Philippe subsequently did an about-face. In a March 6 interview with BFM TV, he said:
“We will not bring back anybody. The French doctrine has always been that the French fighters who are going to combat zones are fighting against us. When they are detained, they are to be judged and, if necessary, punished on the spot [in Iraq or Syria].”
The Wall Street Journal, in a recent editorial, “The West’s Foreign Fighter Problem,” noted that European governments face a “Catch-22” situation: either repatriate and prosecute their jihadis, or risk that they disappear off the radar and carry out new attacks in Europe. The Journal wrote:
“In February President Trump tweeted that the U.S. ‘is asking Britain, France, Germany and other European allies to take back’ their ISIS fighters and prosecute them at home. Indonesia, Morocco, Russia, and Sudan started the process months ago, but Western European governments are resisting.

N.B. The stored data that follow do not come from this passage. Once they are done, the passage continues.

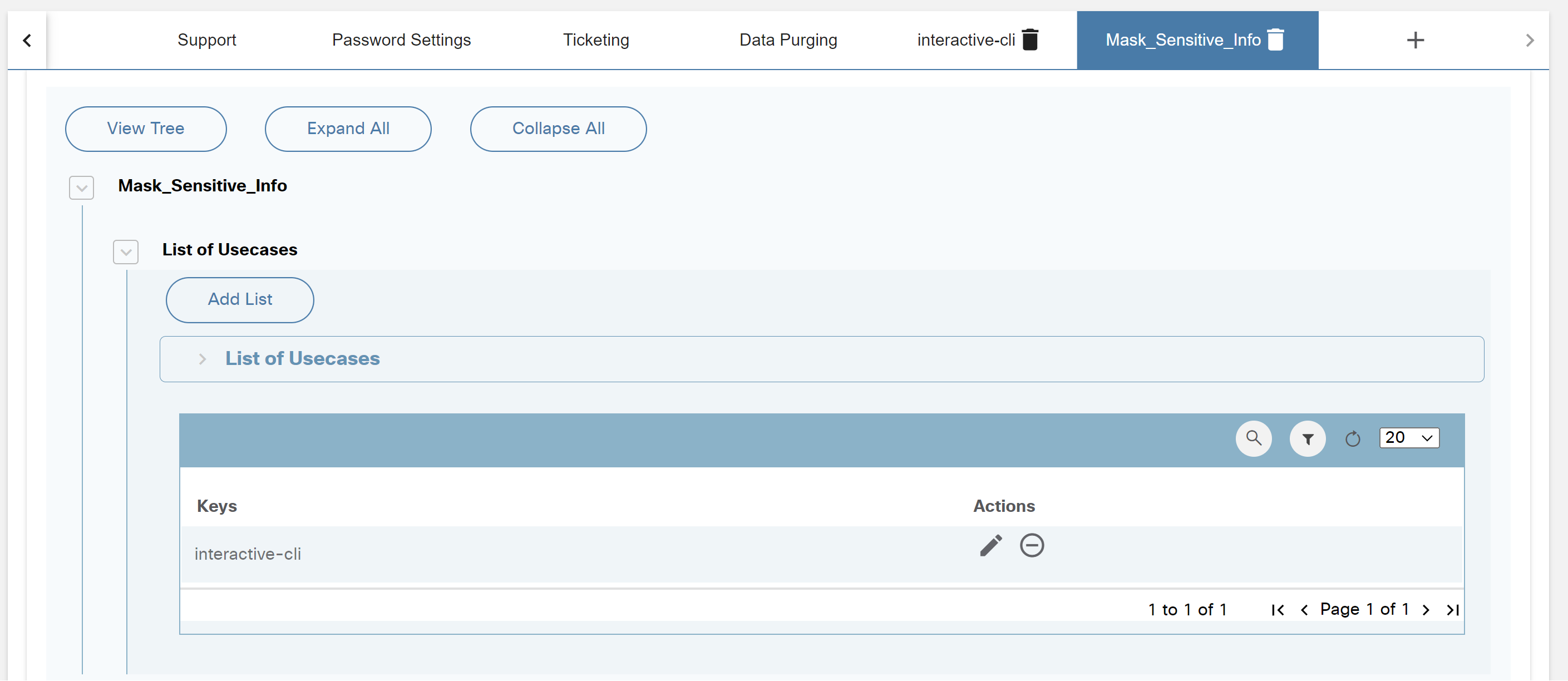
Task: Open the page size dropdown showing 20
Action: (x=1408, y=437)

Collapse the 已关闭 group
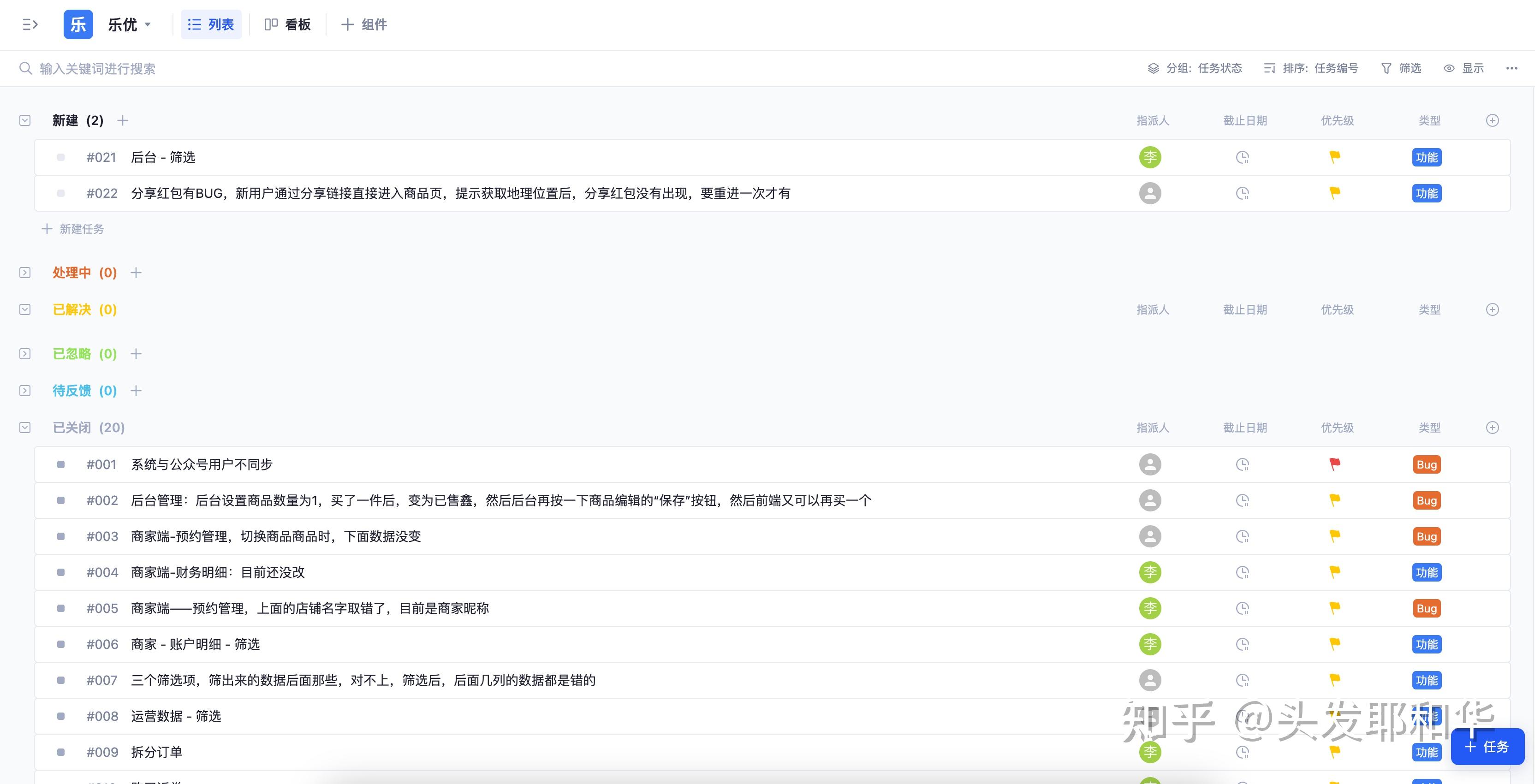click(x=25, y=428)
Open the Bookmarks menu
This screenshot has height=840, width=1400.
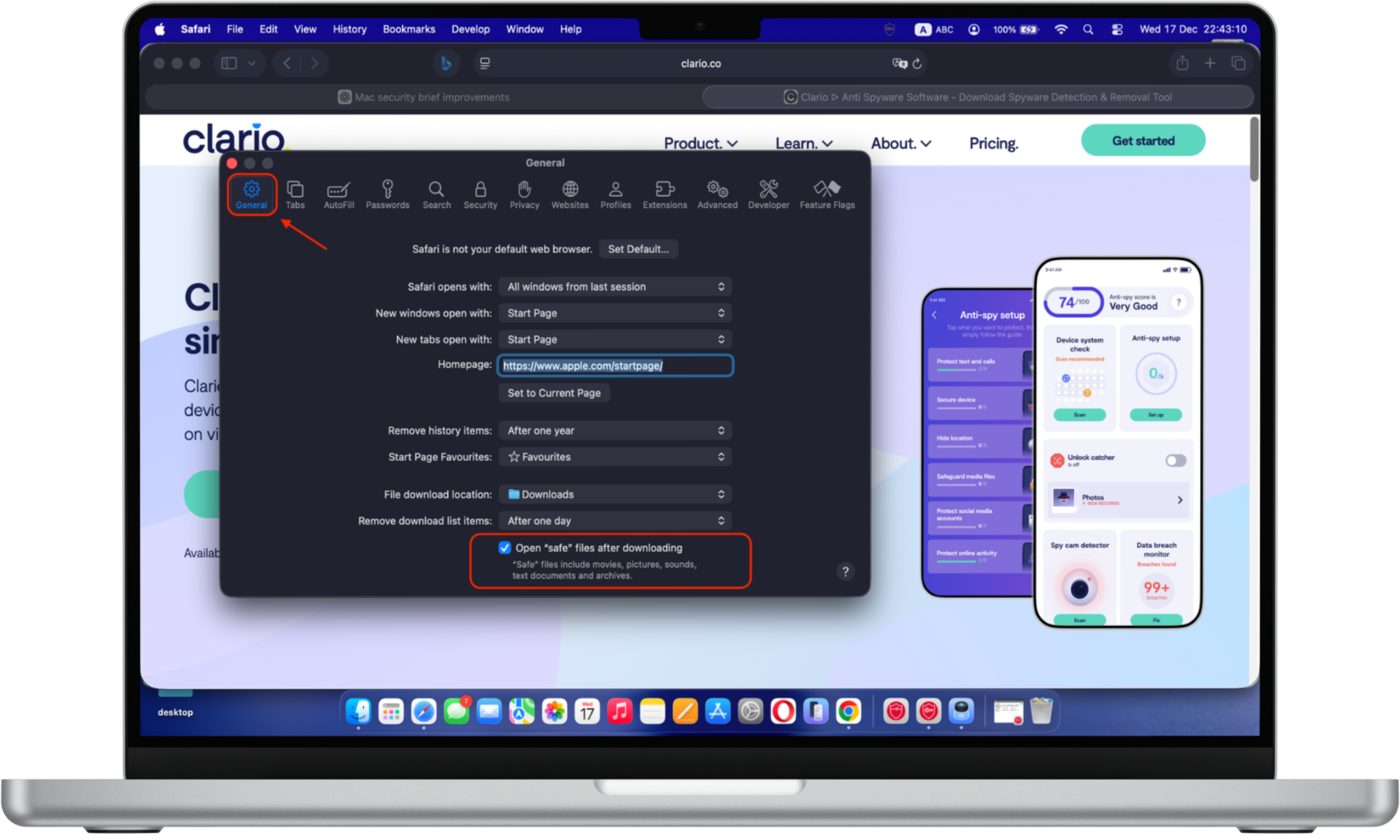[x=409, y=30]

“Bending to domestic political pressure, European politicians like U.K. Home Secretary Sajid Javid have vowed to reject ISIS members and even strip them of citizenship. German and French officials also publicly express skepticism about accepting imprisoned terrorists. Countries that criticized the U.S. over Guantanamo Bay now are turning a blind eye to the detention of their citizens elsewhere….
“The Syrian Democratic Forces (SDF) have treated detainees humanely, but it can’t hold them forever. The group eventually will have no choice but to let the prisoners go — making a manageable security threat much worse. These battle-hardened fighters are especially dangerous given their practical knowledge and the respect they could command among would-be jihadists.
“Many released fighters would slip into Iraq, blend in with sympathetic Sunni populations, and prepare for an ISIS revival. Others could exploit security vacuums in Libya or Somalia or jump-start conflicts in other unstable regions. Perhaps the greatest risk is that some will return to the West undetected alongside refugees. Countries hesitant to take back their citizens now should realize they might return anyway—clandestinely.”